Recorded information —
_ _ _ _

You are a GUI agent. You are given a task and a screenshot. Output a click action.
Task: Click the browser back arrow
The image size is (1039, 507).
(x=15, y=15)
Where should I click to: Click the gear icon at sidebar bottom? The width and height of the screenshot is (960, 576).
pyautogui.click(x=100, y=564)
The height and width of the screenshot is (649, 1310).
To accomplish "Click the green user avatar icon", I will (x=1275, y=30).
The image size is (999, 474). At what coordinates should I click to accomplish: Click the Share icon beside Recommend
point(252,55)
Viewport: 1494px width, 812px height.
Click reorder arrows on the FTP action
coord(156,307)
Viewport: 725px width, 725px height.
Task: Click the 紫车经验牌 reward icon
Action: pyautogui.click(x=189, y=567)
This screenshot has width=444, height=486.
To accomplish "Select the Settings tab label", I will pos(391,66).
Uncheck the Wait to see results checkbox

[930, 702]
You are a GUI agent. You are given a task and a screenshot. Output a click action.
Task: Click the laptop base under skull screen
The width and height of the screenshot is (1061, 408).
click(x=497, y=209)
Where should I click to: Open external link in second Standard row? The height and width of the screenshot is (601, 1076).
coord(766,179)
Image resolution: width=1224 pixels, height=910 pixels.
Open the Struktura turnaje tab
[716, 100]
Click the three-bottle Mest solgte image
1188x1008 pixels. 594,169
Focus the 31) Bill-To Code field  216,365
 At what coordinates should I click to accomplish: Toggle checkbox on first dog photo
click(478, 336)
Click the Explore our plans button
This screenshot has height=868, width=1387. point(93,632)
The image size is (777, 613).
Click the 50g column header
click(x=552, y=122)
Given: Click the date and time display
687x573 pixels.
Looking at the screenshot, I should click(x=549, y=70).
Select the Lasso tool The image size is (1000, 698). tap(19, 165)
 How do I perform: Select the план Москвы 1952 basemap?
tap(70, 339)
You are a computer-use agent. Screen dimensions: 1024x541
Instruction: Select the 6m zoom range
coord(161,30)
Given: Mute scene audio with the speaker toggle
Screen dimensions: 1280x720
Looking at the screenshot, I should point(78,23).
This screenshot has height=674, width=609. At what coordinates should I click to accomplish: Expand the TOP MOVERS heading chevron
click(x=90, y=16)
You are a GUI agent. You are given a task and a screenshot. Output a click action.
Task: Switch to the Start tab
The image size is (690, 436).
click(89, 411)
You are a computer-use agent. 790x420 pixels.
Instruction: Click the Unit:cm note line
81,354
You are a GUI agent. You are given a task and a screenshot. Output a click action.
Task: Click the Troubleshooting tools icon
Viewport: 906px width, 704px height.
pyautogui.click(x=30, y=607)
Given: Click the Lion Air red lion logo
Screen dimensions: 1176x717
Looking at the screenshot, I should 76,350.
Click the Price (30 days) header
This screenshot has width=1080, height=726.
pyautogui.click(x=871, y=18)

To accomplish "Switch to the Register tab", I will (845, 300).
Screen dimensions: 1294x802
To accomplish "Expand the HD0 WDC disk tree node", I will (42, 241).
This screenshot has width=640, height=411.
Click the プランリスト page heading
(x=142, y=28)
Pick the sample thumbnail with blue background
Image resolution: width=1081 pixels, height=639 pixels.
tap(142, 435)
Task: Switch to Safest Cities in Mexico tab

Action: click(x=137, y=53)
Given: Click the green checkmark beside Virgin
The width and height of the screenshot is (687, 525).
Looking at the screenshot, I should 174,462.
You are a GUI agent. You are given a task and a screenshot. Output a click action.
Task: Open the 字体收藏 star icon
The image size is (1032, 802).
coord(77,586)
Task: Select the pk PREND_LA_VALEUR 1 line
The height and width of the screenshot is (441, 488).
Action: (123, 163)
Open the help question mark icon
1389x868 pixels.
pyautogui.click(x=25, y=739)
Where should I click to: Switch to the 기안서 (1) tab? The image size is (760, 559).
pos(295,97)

_ _ _ _

Problem — All lines from the one that contains "Given: Click the green" through the end of the listing above should be copied exactly, with nothing else.

Result of this task —
Given: Click the green checkmark beside Virgin
The width and height of the screenshot is (687, 525).
Looking at the screenshot, I should 174,462.
You are a GUI agent. You are given a task and a screenshot. Output a click action.
Task: Open the 字体收藏 star icon
The image size is (1032, 802).
coord(77,586)
Task: Select the pk PREND_LA_VALEUR 1 line
The height and width of the screenshot is (441, 488).
Action: (123, 163)
Open the help question mark icon
1389x868 pixels.
pyautogui.click(x=25, y=739)
Where should I click to: Switch to the 기안서 (1) tab? The image size is (760, 559).
pos(295,97)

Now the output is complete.